Eine Manipulation des Newsfeeds zu wissenschaftlichen Zwecken provozierte kürzlich Aufregung über das soziale Netzwerk. Dabei wird schon lange auf Facebook geforscht – nur bislang fast unbemerkt.
Adam Kramer scheint ein lustiger Vogel zu sein. Auf dem Profilbild bei Facebook trägt der “Muffin der Gefahr”, wie er sich dort auch nennt, enges Hawaihemd und überdimensionierte Sonnenbrille, die am Ansatz schon etwas zurück gewichenen Haare steil nach oben frisiert. Dazu reißt er den Mund auf, in etwa so wie Kermit der Frosch. Die “Muppets” sind den auch einer seiner angegebenen Lieblingsfilme, ebenso wie “Dumm und dümmer” und ein Dokumentarfilm über rollschuhfahrende Frauen.
Doch in den vergangenen Wochen ist dem Psychologen aus der Wissenschaftsabteilung “Data Science” bei Facebook, das Lachen vergangen. Zusammen mit zwei Wissenschaftlern hochrangiger US-Universitäten hatte Kramer im Fachjournal “PNAS” eine Studie veröffentlicht, die einen Sturm der Entrüstung auslöste. Fast 700.000 Facebook-Nutzer waren im Januar 2012 eine Woche lang in ein Experiment verwickelt gewesen, bei dem ihre Stimmung ganz bewusst manipuliert wurde – ohne dass man sie darüber informiert hatte.
Das ist nicht das erste Mal, dass das soziale Netzwerk wissenschaftliche Studien an ihren Nutzern betreibt, seit es vor zehn Jahren online gegangen ist – nur war das vielen Facebook-Liebhabern bisher nicht bewusst. Die neue Studie aber ließ viele aufhorchen. Nicht nur die Marktforschung, auch die Wissenschaft verfolgt und zerpflückt routinemäßig persönliche Einträge, Freundschaften und Status-Updates.
Neben der Verwirrung, was Forscher an den Facebook-Daten so brennend interessiert, steht nun für viele auch die Frage im Raum, ob es legitim und rechtens ist, wie sie diesen Interessen nachgehen – bei Experimenten, in denen den Forschern ein Pool von gut 1,3 Milliarden Nutzern weltweit zur Verfügung steht. Kramer jedenfalls hat die Aufregung um seine Studie wohl nicht vorhergesehen.

ERFASSTE DATEN —

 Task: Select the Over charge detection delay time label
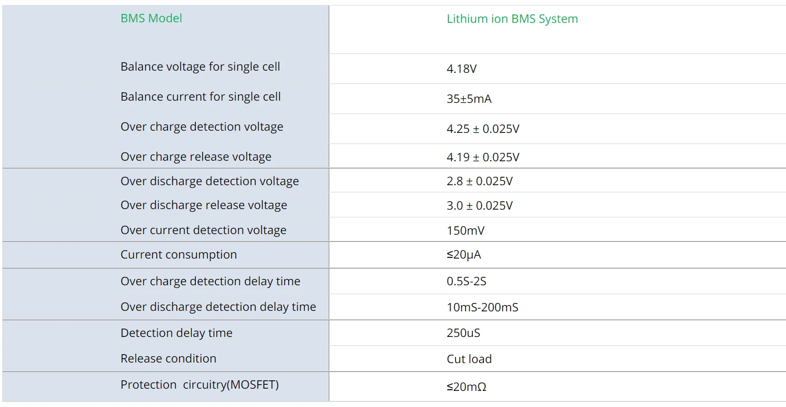click(x=210, y=281)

GESTELLTE AUFGABE — Wie viele Facebook-Nutzer waren laut dem Textausschnitt im Januar 2012 in das Experiment verwickelt?

DIE AUSGABE — Fast 700.000 Facebook-Nutzer.